A small “Signal-to-Noise Ratio” means that there is not enough real information (signal) compared to the background noise to make a definitive statement about something. With a sufficiently high Signal-to-Noise Ratio, it is possible to make statistically valid statements about some measure or observation. This applies to a lot of day to day decisions you make in life.
Climate change denialists understand this principle and they use it to try to fool people into thinking that “the jury is still out” on Global Warming, or that scientists are making up their data, and so on. Here, I want to explain very clearly what a Signal-to-Noise Ratio is and now it works in a totally understandable way; What this means for understanding Global Climate Change (in particular, warming); and to point you to an excellent paper (“Separating Signal and Noise in Atmospheric Temperature Changes: The Importance of Timescale”) about to be published by Ben Santer and several other authors. Sander’s paper effectively puts an end to Climate Change denialists misuse of data which has come to be known as “cherry picking” but that I prefer to call “dishonesty.”
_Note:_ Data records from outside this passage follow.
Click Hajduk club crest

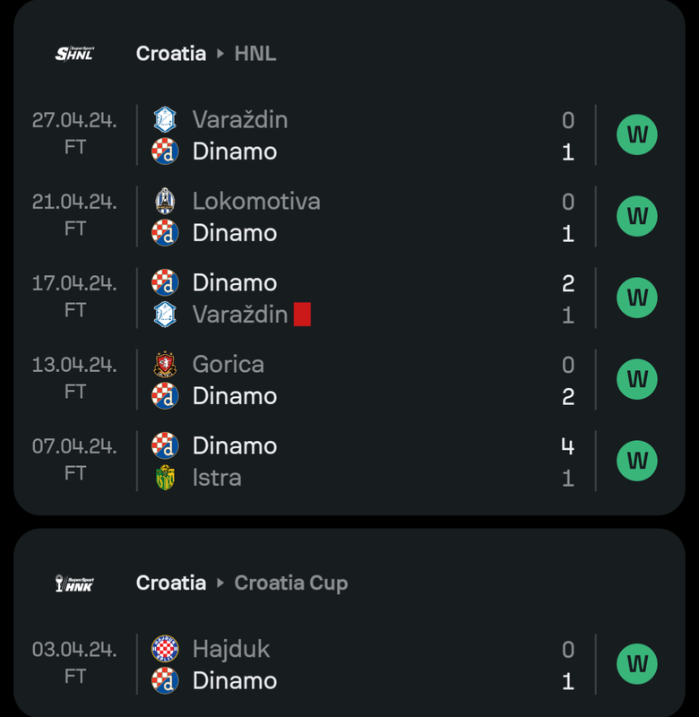165,649
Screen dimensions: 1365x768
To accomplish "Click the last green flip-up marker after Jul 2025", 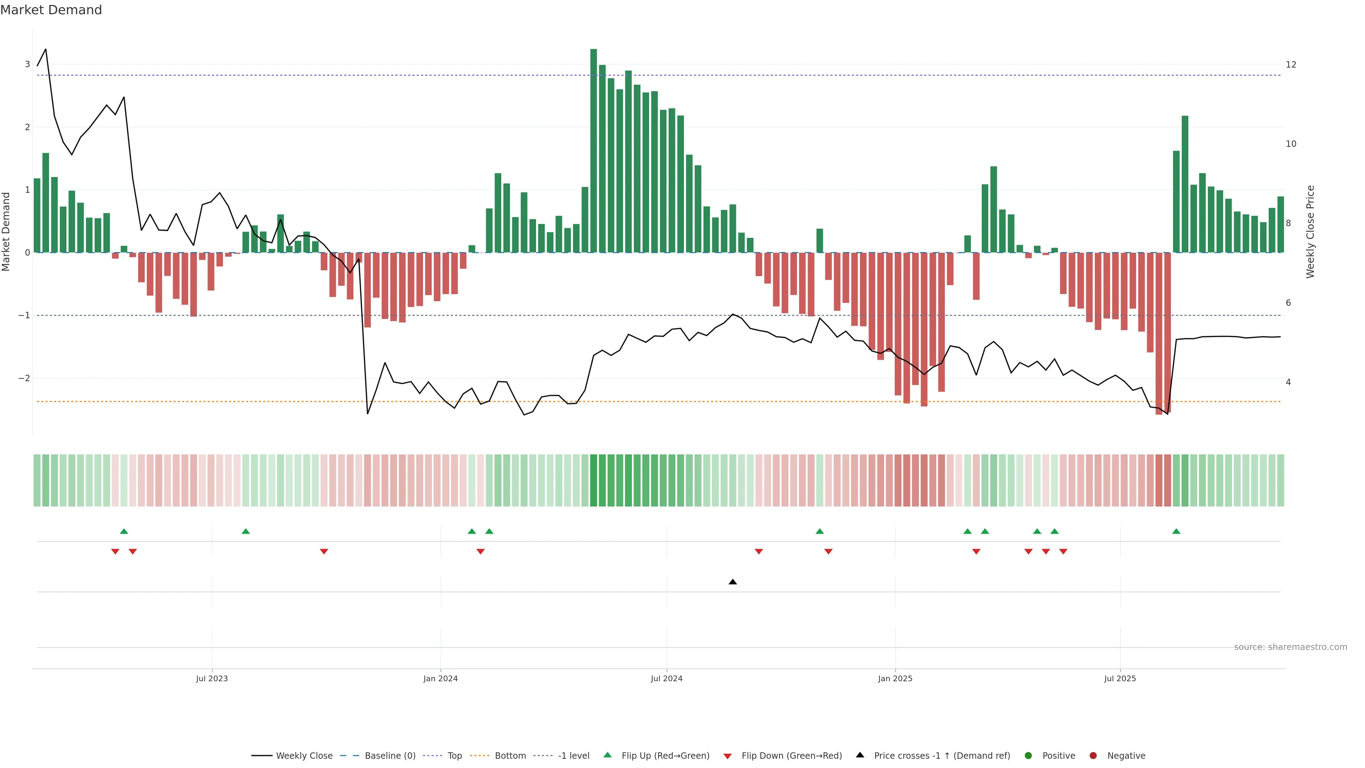I will coord(1176,532).
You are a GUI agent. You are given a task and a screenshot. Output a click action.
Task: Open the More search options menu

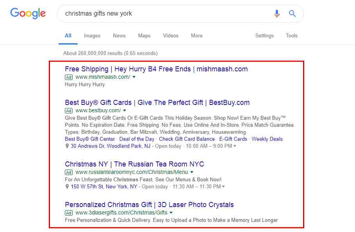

Think of any system in which measurements are made again and again and the measurements matter. When to mow the lawn (measurement: length of the grass); When to buy more milk (measurements: How much milk is left, how fast does it get drunk); Is the Earth’s climate warming because of fossil fuel burning (measurements: change over time in global temperatures, amount of previously trapped CO2 added to the atmosphere over time).
In some cases the measurements are almost always accurate enough that you just take them as they come. For instance, you measure a hole in your wall and you cut a piece of wallboard that will fit in there. Your measurements will be close enough that you need not worry about the variation introduced by changes in temperature of the metal measuring tape, or shrinkage or expansion of the wall board owing to moisture content. The signal to noise ratio is high. (except when you invert a number or make some other huge mistake, which I’m sure rarely happens to you!) So that’s a system with very high signal (real) to noise (irrelevant variation) ratio.
What about your body weight? Let’s say you are out of shape and eat poorly and one day decide to go on a diet and exercise a lot. Before you do anything, you weigh yourself, then you start working on your new routine, and after two days you weigh yourself again. Assume you lost three pounds. Does this mean that over 6 more days you will lose 9 pounds? (That would be the extrapolation from your first two days over six more days.)
The answer of course, is no, and if you’ve been through this before you’ll know why. First, you cheated. You wore heavy clothing and kept your keys in your pocket and had a big meal for the first measurement, knowing that if you take the second measurement naked and after having trimmed your eyebrows and not eaten for several hours you’ll get some extra poundage off. Also, as you may know, when you shift from a positive energy balance (low activity levels, high caloric intake) to a negative one (dieting, exercising) the first thing that happens is you lose “water weight” (a form of energy storage called glycogen, which is relatively heavy being mostly water and used up first when you start to “burn fat”). These two factors are the main causes contributing your loss of weight over the first two days. They are not real fat loss, which is the loss of weight you are trying to effect and measure over a few months of hard work and dieting. This measurement, three pounds in two days, cannot be used to estimate your future progress. Too much noise, not enough signal.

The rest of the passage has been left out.